(Data extract Opens)

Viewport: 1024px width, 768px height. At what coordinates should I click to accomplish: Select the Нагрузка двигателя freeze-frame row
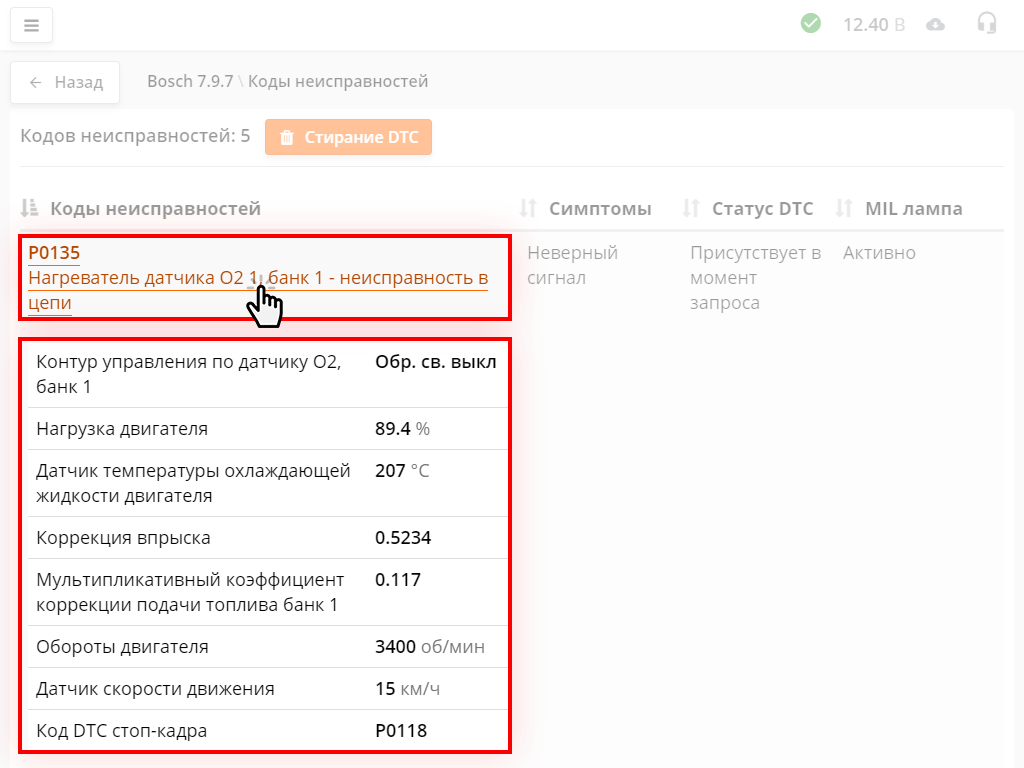(265, 429)
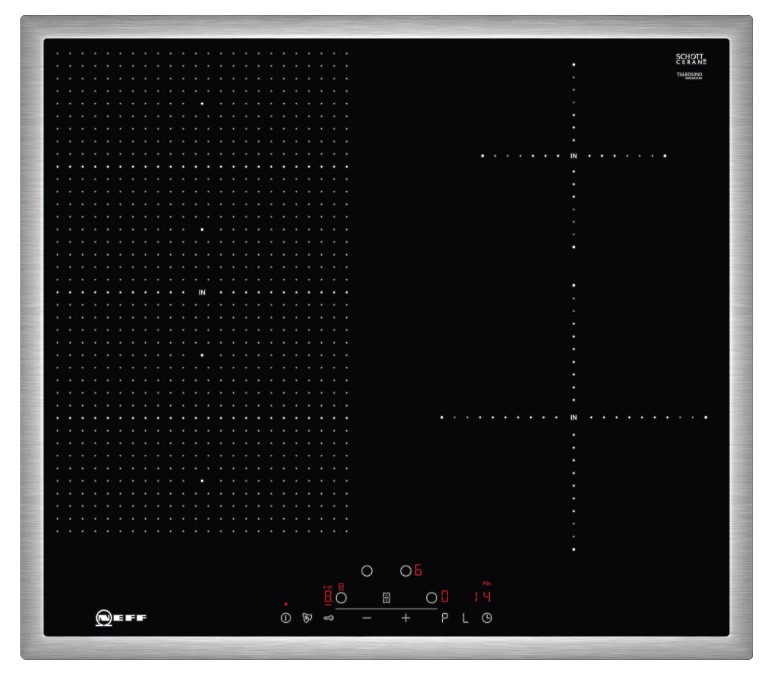
Task: Tap the Schott Ceran logo
Action: [x=690, y=62]
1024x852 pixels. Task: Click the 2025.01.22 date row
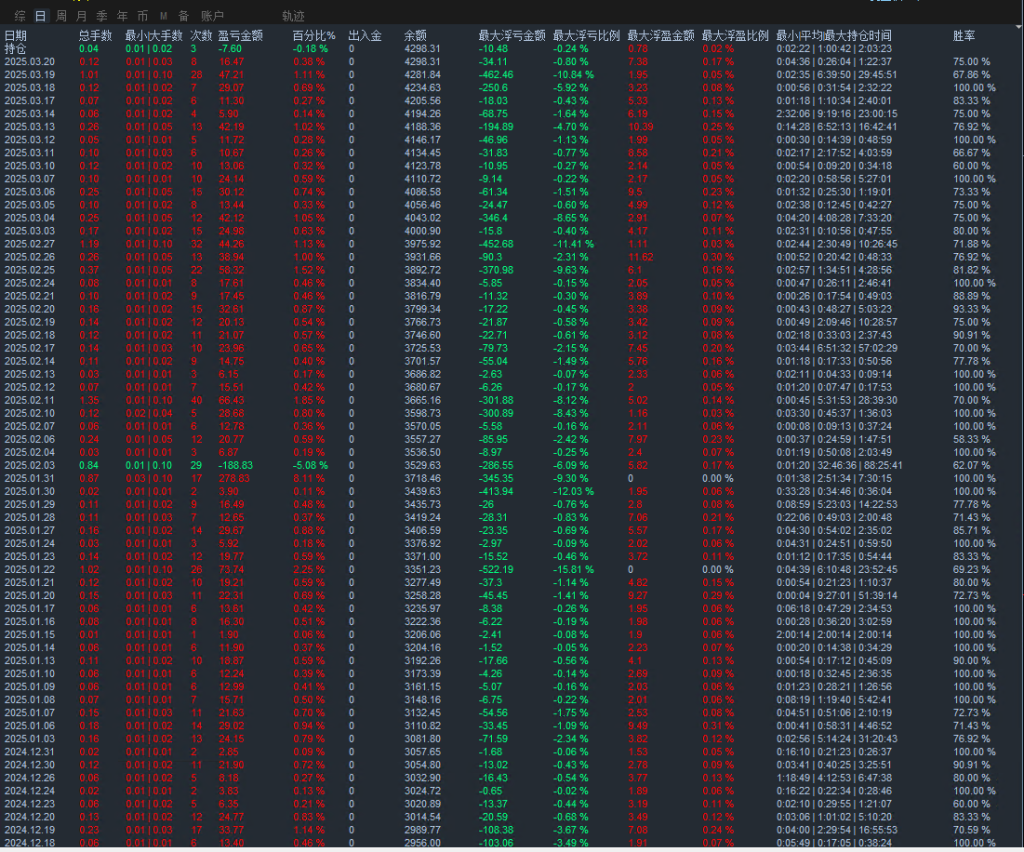point(30,569)
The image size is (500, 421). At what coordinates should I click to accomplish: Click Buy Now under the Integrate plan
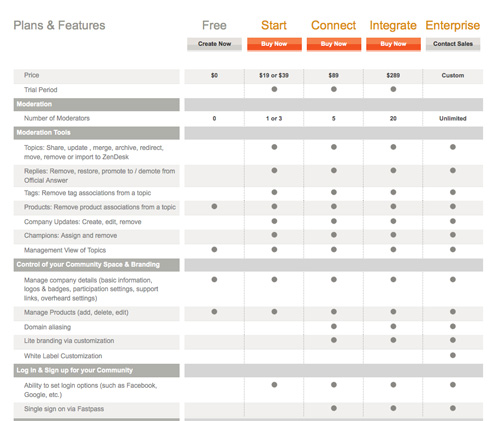pyautogui.click(x=393, y=44)

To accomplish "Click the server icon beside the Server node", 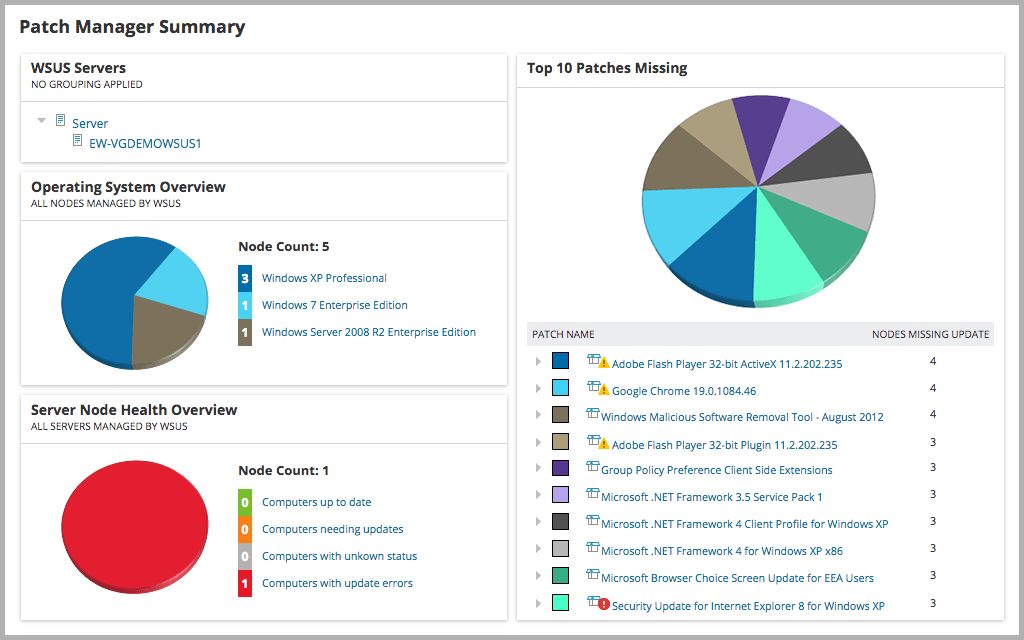I will click(x=62, y=123).
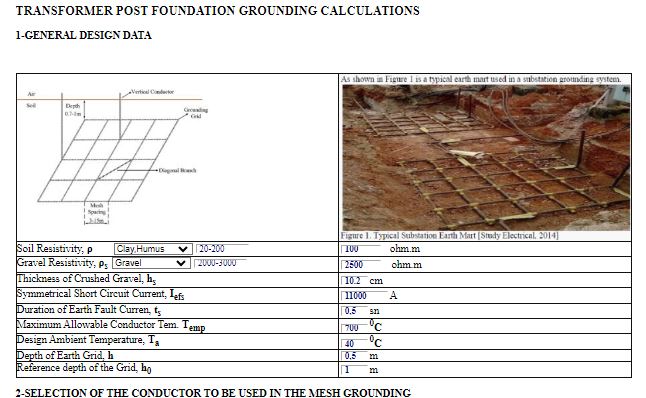Click the Figure 1 caption text
Viewport: 646px width, 398px height.
point(449,236)
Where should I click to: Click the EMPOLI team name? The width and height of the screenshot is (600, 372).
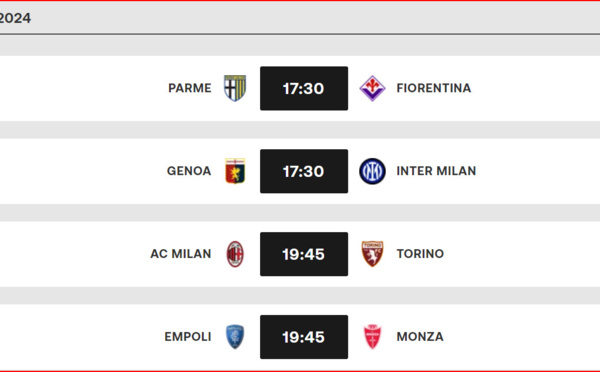click(x=188, y=336)
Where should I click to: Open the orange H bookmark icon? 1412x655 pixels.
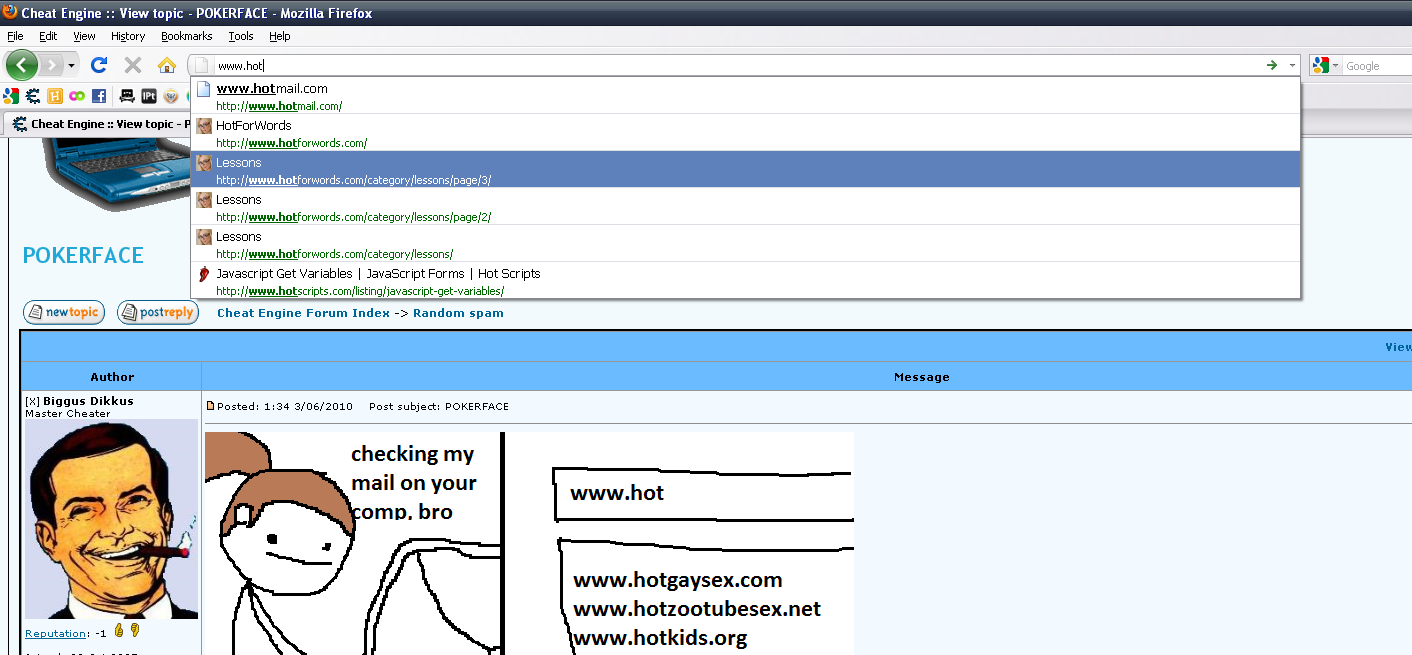tap(55, 96)
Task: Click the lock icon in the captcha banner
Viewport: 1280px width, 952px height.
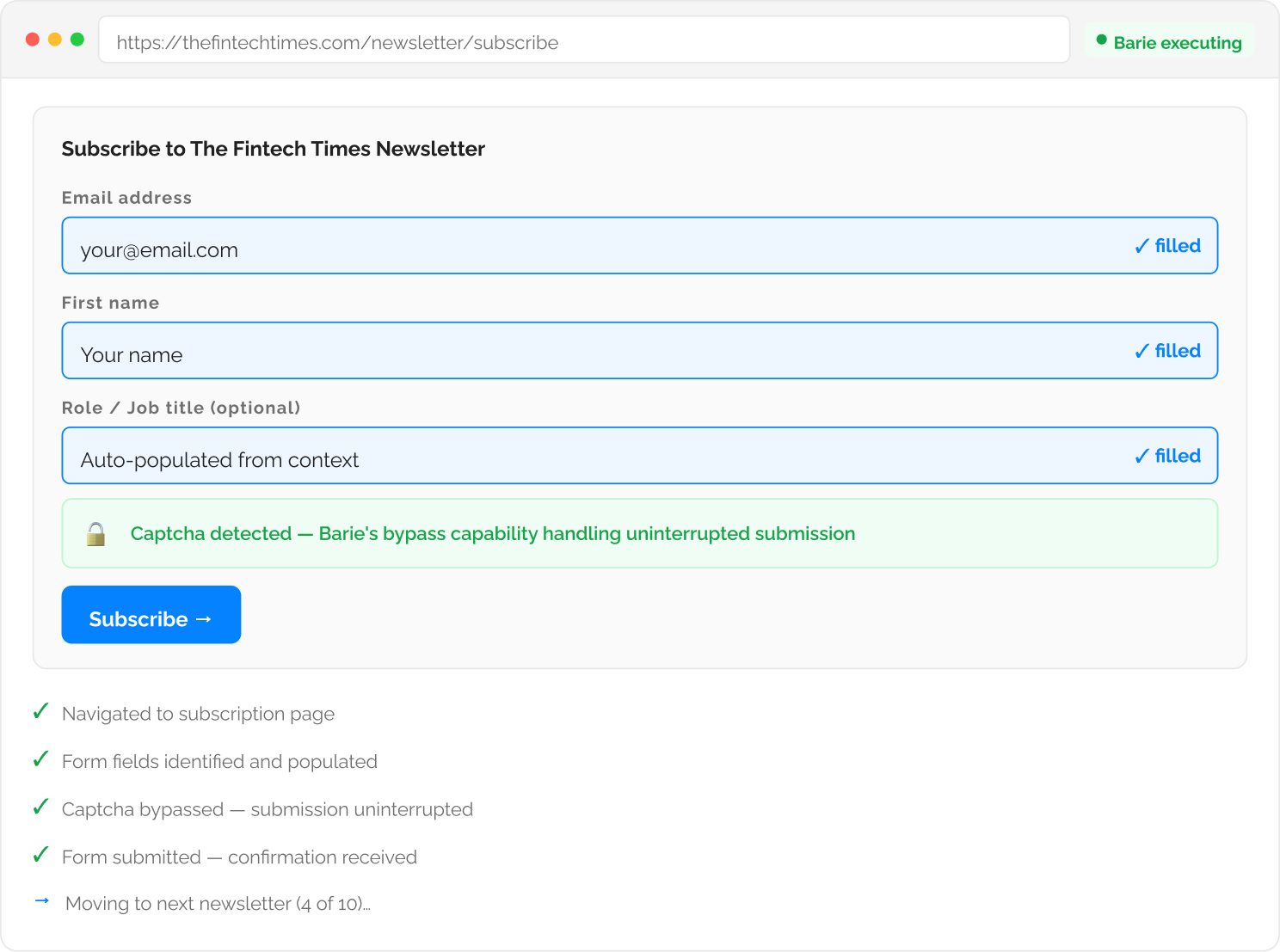Action: 95,534
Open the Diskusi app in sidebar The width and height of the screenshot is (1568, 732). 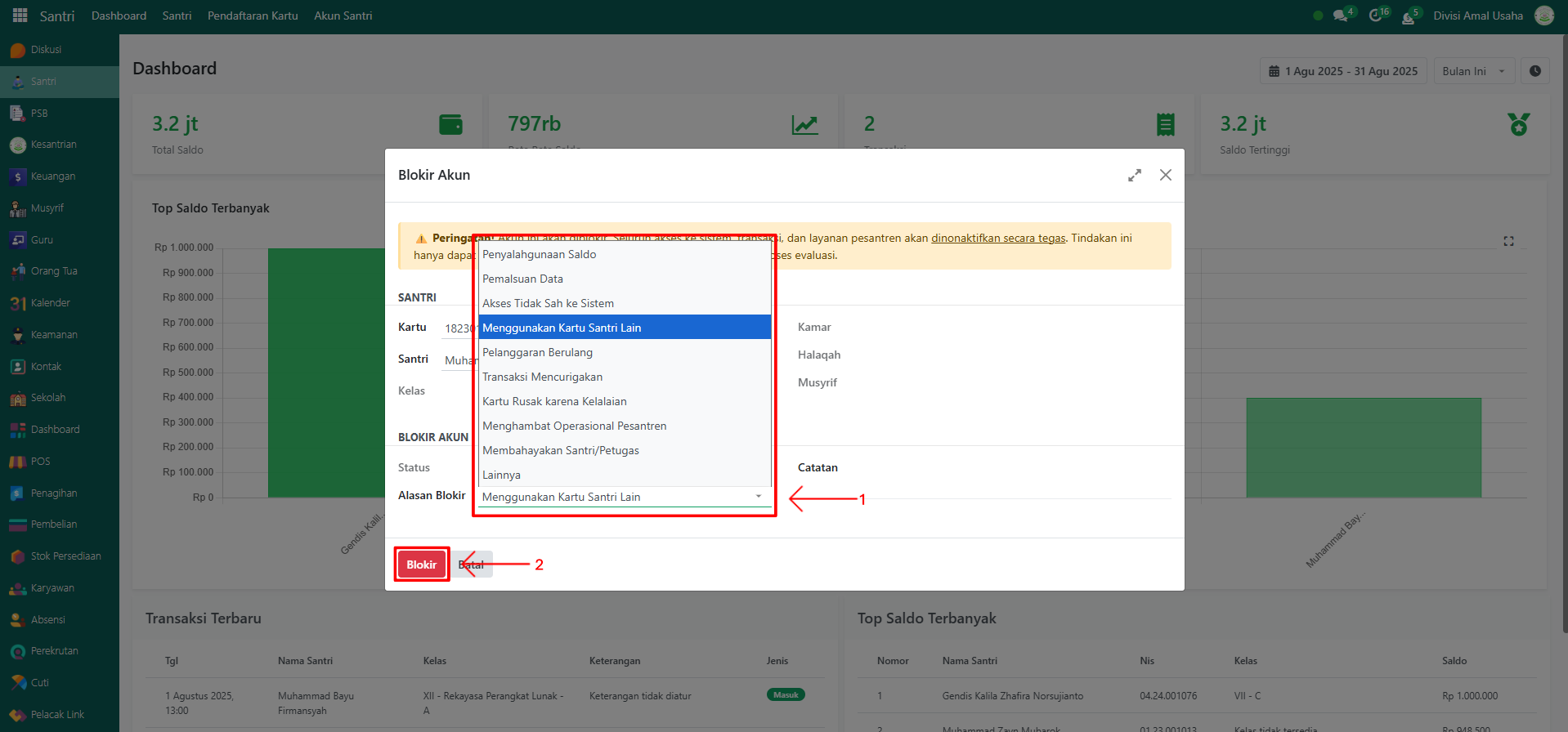[46, 50]
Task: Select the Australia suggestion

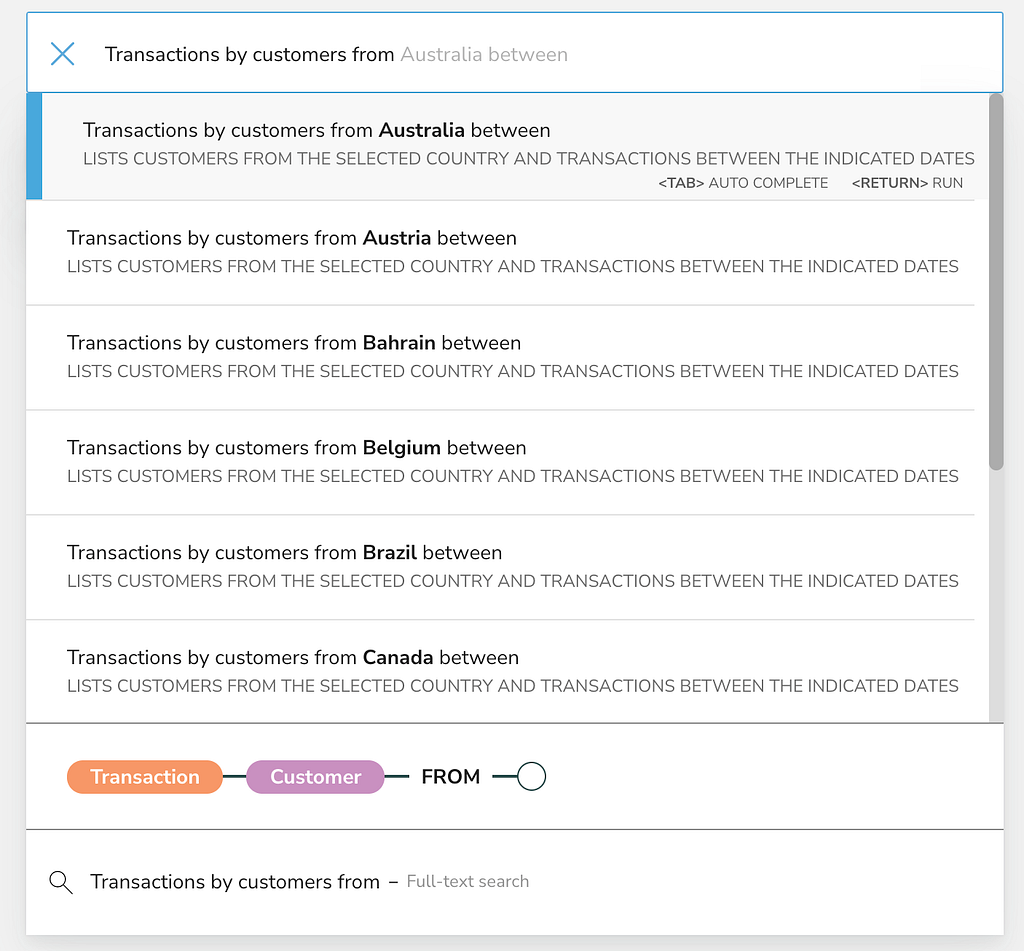Action: click(316, 131)
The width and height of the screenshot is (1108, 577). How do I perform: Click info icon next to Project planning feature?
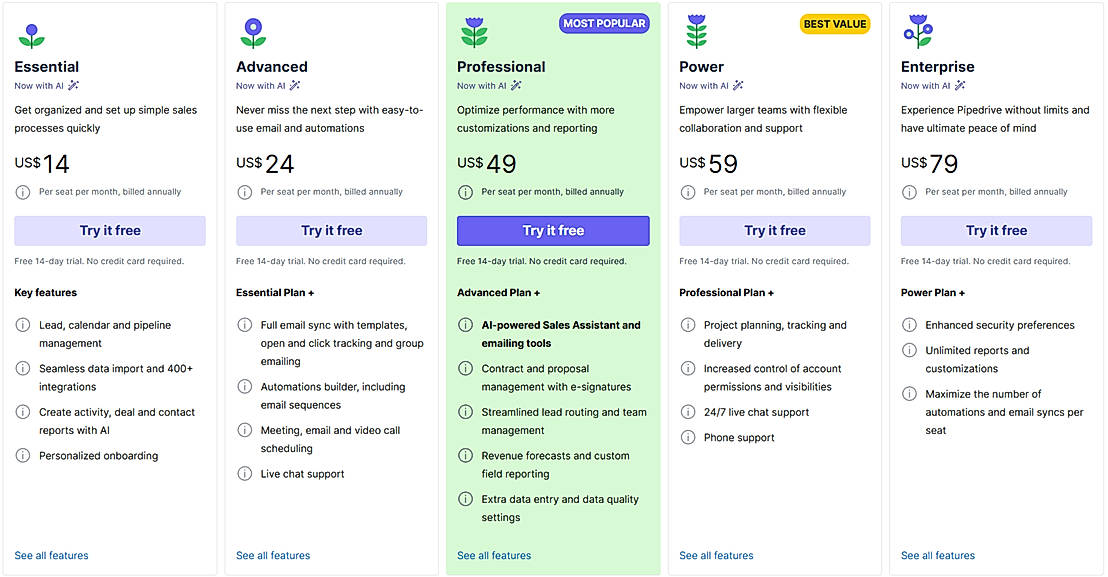coord(687,325)
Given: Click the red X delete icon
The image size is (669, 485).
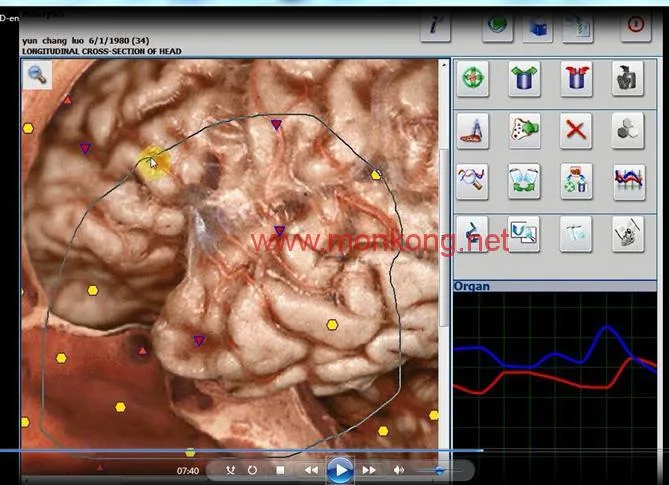Looking at the screenshot, I should tap(576, 130).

(Data extract Closes)

Directions for this task:
In the records above, find the line that contains "The width and height of the screenshot is (1108, 577).". Retype it and every line after it, exactly, leaving out all pictures.

Reply:
The width and height of the screenshot is (1108, 577). How do I perform: Click info icon next to Project planning feature?
coord(687,325)
Given: Click the red X delete icon
The image size is (669, 485).
Looking at the screenshot, I should tap(576, 130).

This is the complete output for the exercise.